The Hong Kong Water Ski Association is the governing sport for towed water sports in Hong Kong and is a member of the International Waterski & Wakeboard Federation.
Water skiing has been practiced in Hong Kong as a recreational and competitive activity since the 1950s. However, the imposition of speed restrictions in many of the best sheltered bays in Hong Kong has seriously limited its growth.
More recently the development of wakeboarding and wakesurfing, which can be more easily practiced in open water have become increasingly popular.
Cable skiing and cable wakeboarding have seen exponential growth over recent years primarily for environmental and affordability reasons. The use of an electric motor to drive and overhead cable instead of pulling the skier/ rider behind a boat eliminates any potential pollution from using petrol or diesel and allows several persons to use the facility at the same time reducing the cost of participation.
Recreational water skiing usually begins with the skier, wearing a floatation device/ life-jacket, learning to ski on two skis and learning to cross the wake before progressing on to one ski.
Competitive water skiing comprises three events Slalom, Tricks and Jump.
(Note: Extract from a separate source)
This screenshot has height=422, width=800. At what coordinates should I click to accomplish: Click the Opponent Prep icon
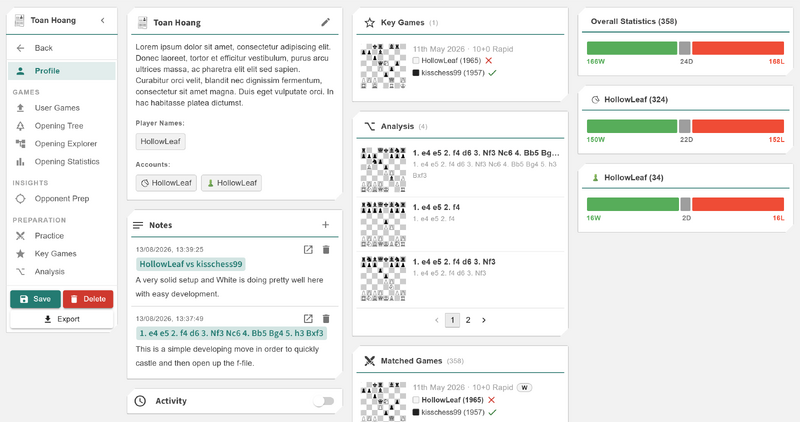[x=20, y=198]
In slalom the boat travels at a range of speeds up to a maximum of 36mph (58kmph) with the object for the skier to ski through a course of 259 metres comprising the entry gate, round as many of the six buoys as possible and complete the pass by leaving through the exit gate, for which a score of six will be recorded for a successful pass. Hong Kong born Nigel is seen here completing a pass successfully. Depending on his starting speed the speed will increase for his next pass and subsequent successful passes by approximately 2mph (3kmph) until 36mph (58kmph) for men and 34mph (55kmph) for women, after which the rope will be shortened in several stages from 18.25 metres making it more skilful and difficult to complete each pass of the six-buoy course. The person with the highest score will be deemed the winner.
For Jumps a jump ramp varying in height from 1.5, 1.65 or 1.8 metres is used to provide elevation for the skier to jump as far as possible. The skier wearing safety equipment, including a flotation device / life-jacket and helmet approaches the ramp at a maximum boat speed of 57 kmph for men and 54kmph for women and cuts across the boats wake and accelerates to the ramp in order to jump as far as possible. Nigel is seen here approaching the ramp jumping, landing and skiing away successfully. The winner is the person who jumps the furthest.
Trick skiing is similar to wakeboarding although a smaller and shorter board is used. Similar to gymnastics on the water the skier performs a variety of tricks in two passes of 20 seconds each including seen here side slides, 180 and 360 turns. Other tricks include stepping over the rope and somersaults / flips or inverts. Each trick has an allocated score if completed successfully. The skier with the highest score is the winner.